TASK REQUIREMENTS
Going line by line through the entries, count those containing "agent" and state only the result.
---------- DATA TO PROCESS ----------
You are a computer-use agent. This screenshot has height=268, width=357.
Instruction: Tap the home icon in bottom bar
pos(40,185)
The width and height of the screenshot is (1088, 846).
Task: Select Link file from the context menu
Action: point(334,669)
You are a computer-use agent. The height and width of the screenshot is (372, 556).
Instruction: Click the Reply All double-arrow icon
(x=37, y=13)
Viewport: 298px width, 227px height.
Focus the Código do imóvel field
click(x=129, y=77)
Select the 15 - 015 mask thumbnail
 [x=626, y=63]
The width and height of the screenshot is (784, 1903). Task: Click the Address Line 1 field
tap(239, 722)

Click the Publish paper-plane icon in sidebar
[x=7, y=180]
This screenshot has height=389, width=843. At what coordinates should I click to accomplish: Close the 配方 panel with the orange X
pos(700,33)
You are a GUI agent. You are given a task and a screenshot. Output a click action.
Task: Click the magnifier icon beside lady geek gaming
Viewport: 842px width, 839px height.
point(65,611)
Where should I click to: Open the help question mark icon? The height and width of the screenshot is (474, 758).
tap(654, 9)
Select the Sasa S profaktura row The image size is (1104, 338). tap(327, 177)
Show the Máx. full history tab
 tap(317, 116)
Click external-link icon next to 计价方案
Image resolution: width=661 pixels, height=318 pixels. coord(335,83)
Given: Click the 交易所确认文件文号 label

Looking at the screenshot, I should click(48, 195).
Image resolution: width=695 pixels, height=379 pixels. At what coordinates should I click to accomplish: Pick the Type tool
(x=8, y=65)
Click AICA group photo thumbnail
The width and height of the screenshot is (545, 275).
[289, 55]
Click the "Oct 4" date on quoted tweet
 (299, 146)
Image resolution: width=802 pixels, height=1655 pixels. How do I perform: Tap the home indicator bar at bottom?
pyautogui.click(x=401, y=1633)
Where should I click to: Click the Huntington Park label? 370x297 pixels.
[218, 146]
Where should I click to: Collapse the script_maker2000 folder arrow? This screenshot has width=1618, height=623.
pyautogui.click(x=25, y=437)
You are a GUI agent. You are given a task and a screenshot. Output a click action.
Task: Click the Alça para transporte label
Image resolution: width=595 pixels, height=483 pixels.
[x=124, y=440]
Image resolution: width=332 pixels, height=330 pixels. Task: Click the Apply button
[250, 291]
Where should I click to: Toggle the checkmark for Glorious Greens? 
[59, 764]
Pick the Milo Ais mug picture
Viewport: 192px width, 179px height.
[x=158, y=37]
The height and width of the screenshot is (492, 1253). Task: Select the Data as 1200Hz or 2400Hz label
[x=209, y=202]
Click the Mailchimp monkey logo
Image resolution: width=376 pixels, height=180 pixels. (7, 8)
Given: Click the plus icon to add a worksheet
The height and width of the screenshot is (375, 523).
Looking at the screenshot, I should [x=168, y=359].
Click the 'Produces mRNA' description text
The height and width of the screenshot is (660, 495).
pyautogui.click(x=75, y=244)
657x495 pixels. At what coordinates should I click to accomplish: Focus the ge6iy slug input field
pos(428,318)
----------
WRITTEN SOLUTION
4